よくあるご相談や、扱う案件で問題になるケースとして、後遺障害等級が12級なのか、14等級なのか、という議論があります。

 

たとえば、いわゆる「むちうち」の頑強な症状に悩み、治療を続けるも完治しないため、後遺障害等級の認定を申請するようなケースで、この「むちうち」が、後遺障害等級表第12級の「局部に頑固な神経症状を残すもの」なのか、同14級の「局部に神経症状を残すもの」なのか、その判断を分ける境界線はどこにあるのでしょうか。

 

このように、12級なのか、14級なのかが問題となるケースは、他にも、関節の機能障害を残し、その可動域の制限が、測定上は12級の要件に該当するケースや、12級相当と判断してもおかしくない、高次脳機能障害を疑わせる症状が認められるケース等があります。

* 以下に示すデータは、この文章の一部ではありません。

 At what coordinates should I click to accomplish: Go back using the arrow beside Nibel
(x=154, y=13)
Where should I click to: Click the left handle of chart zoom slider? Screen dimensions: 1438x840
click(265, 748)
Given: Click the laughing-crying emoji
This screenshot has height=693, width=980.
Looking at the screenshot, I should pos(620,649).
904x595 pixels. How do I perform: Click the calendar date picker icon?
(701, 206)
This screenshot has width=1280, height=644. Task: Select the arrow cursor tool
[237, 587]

このようなケースで判断を分けるのは、例えば椎間板の突出による神経根の圧迫が画像上確認できるのか、等医学的証拠によってその症状を説明できるかどうか、がポイントになってきます。なお、特にむちうちについては、そのヘルニアの所見が、事故による急性の症状なのか、年齢変性によるのか、その因果関係も問題になるため、より複雑です。

 

そのため、生じている症状が、自覚症状や検査結果からすれば、12級相当である案件については、その症状をどのように他覚的に裏付けられるのか、を慎重に検討する必要があると言えます。場合によっては、画像の分析(鑑定)を、専門医に依頼する必要があるケースも生じるでしょう。

 

なお、注意したいのは、「自賠責保険における認定」と、「裁判所の判断」は、必ずしも一致するわけではなく、後者の方が比較的柔軟に判断されることが多いということです。また、労災における認定と、自賠責保険における認定についても、前者の方が後者よりも緩やかであることが多いです(労災では12級の認定を受けたが、自賠責の認定においては、14級にとどまるケースも多々あります。)。

 

そのため、事前認定で等級の獲得を得るため、異議申し立てを含めて検討するのが相当な案件なのか、裁判所の柔軟な判断を求めることが相当な事案なのかも、十分検討が必要です。

この点の判断は、後遺障害の認定についての知識のみならず、裁判になった場合の見通しまで含めた専門的な判断が必要になってきますので、総合的な判断が可能な弁護士にご相談されることをお勧めいたします。